▸ Task to carry out
In the response, the entries must appear exactly as supplied.

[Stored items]
--*--

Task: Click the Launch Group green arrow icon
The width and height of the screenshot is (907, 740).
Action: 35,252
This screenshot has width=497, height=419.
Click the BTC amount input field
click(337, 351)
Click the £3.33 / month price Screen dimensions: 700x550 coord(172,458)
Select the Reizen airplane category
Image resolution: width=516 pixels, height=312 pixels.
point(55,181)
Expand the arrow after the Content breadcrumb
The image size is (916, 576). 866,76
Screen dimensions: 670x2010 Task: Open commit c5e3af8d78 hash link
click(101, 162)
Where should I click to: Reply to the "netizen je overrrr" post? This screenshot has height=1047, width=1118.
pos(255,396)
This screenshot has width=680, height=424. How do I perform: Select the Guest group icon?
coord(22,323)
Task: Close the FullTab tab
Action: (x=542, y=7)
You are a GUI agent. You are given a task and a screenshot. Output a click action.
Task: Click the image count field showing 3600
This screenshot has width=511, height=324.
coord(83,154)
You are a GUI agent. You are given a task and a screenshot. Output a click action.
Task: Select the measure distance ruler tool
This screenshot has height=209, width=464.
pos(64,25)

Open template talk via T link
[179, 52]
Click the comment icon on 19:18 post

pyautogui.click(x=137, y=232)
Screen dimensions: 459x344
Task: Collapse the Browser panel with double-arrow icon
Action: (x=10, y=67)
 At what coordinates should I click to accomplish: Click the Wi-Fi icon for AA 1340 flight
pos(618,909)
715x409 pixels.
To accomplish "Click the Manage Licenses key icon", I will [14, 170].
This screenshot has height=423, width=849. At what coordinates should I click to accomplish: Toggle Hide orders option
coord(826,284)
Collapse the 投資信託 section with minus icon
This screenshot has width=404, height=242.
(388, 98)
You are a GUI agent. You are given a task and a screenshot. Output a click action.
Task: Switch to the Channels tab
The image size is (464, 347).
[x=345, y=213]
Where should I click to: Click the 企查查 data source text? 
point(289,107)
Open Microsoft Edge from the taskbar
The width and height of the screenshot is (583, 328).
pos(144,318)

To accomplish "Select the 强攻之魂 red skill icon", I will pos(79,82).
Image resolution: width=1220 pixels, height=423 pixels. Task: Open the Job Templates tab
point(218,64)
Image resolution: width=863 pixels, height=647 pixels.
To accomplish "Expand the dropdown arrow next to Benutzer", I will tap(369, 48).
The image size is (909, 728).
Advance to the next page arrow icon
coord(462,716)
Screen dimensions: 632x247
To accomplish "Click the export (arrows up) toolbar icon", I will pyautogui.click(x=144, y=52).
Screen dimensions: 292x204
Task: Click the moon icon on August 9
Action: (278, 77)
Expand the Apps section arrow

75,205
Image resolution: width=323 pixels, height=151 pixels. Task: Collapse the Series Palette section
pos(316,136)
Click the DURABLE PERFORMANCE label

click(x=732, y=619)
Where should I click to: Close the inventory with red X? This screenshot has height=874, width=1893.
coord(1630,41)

--*--

▸ Solution to this task
Task: Click the Launch Group green arrow icon
The width and height of the screenshot is (907, 740).
Action: 35,252
This screenshot has width=497, height=419.
Click the BTC amount input field
click(337, 351)
Click the £3.33 / month price Screen dimensions: 700x550 coord(172,458)
Select the Reizen airplane category
Image resolution: width=516 pixels, height=312 pixels.
point(55,181)
Expand the arrow after the Content breadcrumb
The image size is (916, 576). 866,76
Screen dimensions: 670x2010 Task: Open commit c5e3af8d78 hash link
click(101, 162)
Where should I click to: Reply to the "netizen je overrrr" post? This screenshot has height=1047, width=1118.
pos(255,396)
This screenshot has width=680, height=424. How do I perform: Select the Guest group icon?
coord(22,323)
Task: Close the FullTab tab
Action: (x=542, y=7)
You are a GUI agent. You are given a task and a screenshot. Output a click action.
Task: Click the image count field showing 3600
This screenshot has width=511, height=324.
coord(83,154)
You are a GUI agent. You are given a task and a screenshot. Output a click action.
Task: Select the measure distance ruler tool
This screenshot has height=209, width=464.
pos(64,25)

Open template talk via T link
[179, 52]
Click the comment icon on 19:18 post

pyautogui.click(x=137, y=232)
Screen dimensions: 459x344
Task: Collapse the Browser panel with double-arrow icon
Action: (x=10, y=67)
 At what coordinates should I click to accomplish: Click the Wi-Fi icon for AA 1340 flight
pos(618,909)
715x409 pixels.
To accomplish "Click the Manage Licenses key icon", I will [14, 170].
This screenshot has height=423, width=849. At what coordinates should I click to accomplish: Toggle Hide orders option
coord(826,284)
Collapse the 投資信託 section with minus icon
This screenshot has width=404, height=242.
(388, 98)
You are a GUI agent. You are given a task and a screenshot. Output a click action.
Task: Switch to the Channels tab
The image size is (464, 347).
[x=345, y=213]
Where should I click to: Click the 企查查 data source text? 
point(289,107)
Open Microsoft Edge from the taskbar
The width and height of the screenshot is (583, 328).
pos(144,318)

To accomplish "Select the 强攻之魂 red skill icon", I will pos(79,82).
Image resolution: width=1220 pixels, height=423 pixels. Task: Open the Job Templates tab
point(218,64)
Image resolution: width=863 pixels, height=647 pixels.
To accomplish "Expand the dropdown arrow next to Benutzer", I will tap(369, 48).
The image size is (909, 728).
Advance to the next page arrow icon
coord(462,716)
Screen dimensions: 632x247
To accomplish "Click the export (arrows up) toolbar icon", I will pyautogui.click(x=144, y=52).
Screen dimensions: 292x204
Task: Click the moon icon on August 9
Action: (278, 77)
Expand the Apps section arrow

75,205
Image resolution: width=323 pixels, height=151 pixels. Task: Collapse the Series Palette section
pos(316,136)
Click the DURABLE PERFORMANCE label

click(x=732, y=619)
Where should I click to: Close the inventory with red X? This screenshot has height=874, width=1893.
coord(1630,41)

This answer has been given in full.